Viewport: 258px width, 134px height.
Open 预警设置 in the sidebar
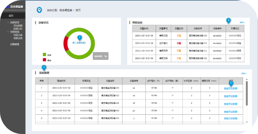[18, 38]
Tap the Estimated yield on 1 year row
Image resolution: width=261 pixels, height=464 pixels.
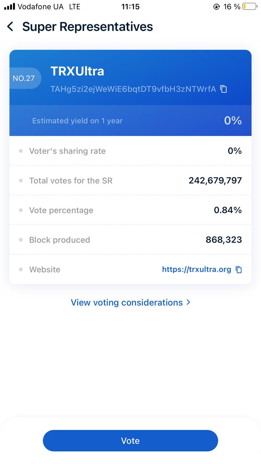pos(131,121)
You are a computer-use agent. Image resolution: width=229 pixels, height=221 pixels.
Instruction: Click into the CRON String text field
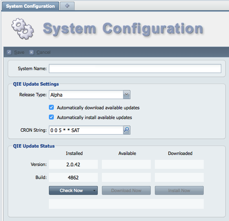click(x=86, y=130)
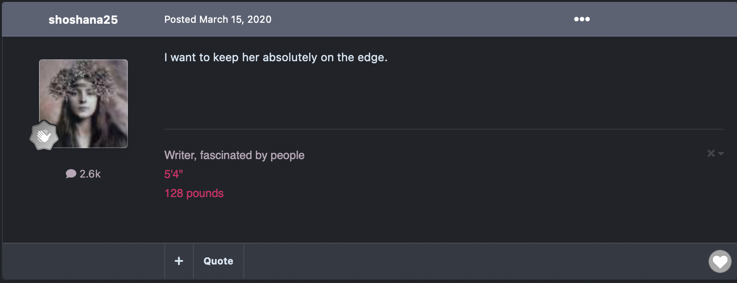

* Assigned task
Every line from the one with "You are a computer-use" through the end of the records above belongs in the answer, copied exactly; no picture does.

* Result for this exercise
You are a computer-use agent. Image resolution: width=229 pixels, height=221 pixels.
Instruction: Click into the CRON String text field
click(x=86, y=130)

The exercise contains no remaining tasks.